EXERCISE GOAL: Tally how many lines in the entries below contain the word "what", with case counting, and reply with only that number.

SUPPLIED MATERIAL:
────

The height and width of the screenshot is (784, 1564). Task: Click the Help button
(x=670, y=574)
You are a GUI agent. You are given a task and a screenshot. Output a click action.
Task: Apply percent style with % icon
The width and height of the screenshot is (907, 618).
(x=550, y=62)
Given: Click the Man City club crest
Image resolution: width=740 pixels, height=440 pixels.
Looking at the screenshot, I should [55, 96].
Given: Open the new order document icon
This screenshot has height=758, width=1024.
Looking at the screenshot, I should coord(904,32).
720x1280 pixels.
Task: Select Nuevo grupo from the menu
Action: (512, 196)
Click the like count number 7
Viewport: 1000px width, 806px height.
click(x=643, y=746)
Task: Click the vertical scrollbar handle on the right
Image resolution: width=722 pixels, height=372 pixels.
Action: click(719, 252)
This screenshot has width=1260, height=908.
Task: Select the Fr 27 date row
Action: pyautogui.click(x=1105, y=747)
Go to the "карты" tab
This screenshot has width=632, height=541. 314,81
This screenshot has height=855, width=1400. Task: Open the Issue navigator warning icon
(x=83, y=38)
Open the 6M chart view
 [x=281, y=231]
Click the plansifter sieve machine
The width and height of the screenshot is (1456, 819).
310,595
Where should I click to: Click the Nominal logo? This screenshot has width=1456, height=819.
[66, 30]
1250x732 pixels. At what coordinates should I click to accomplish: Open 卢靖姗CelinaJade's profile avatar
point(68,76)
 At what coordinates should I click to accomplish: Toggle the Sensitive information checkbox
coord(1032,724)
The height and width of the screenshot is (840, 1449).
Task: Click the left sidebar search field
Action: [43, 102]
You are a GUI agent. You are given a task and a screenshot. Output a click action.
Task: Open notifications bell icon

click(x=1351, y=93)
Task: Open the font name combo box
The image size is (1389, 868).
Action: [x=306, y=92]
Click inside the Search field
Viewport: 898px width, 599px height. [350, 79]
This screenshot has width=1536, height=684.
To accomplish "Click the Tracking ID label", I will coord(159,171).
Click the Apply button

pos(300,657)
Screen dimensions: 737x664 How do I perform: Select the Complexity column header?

────

EXPECTED ANSWER: 2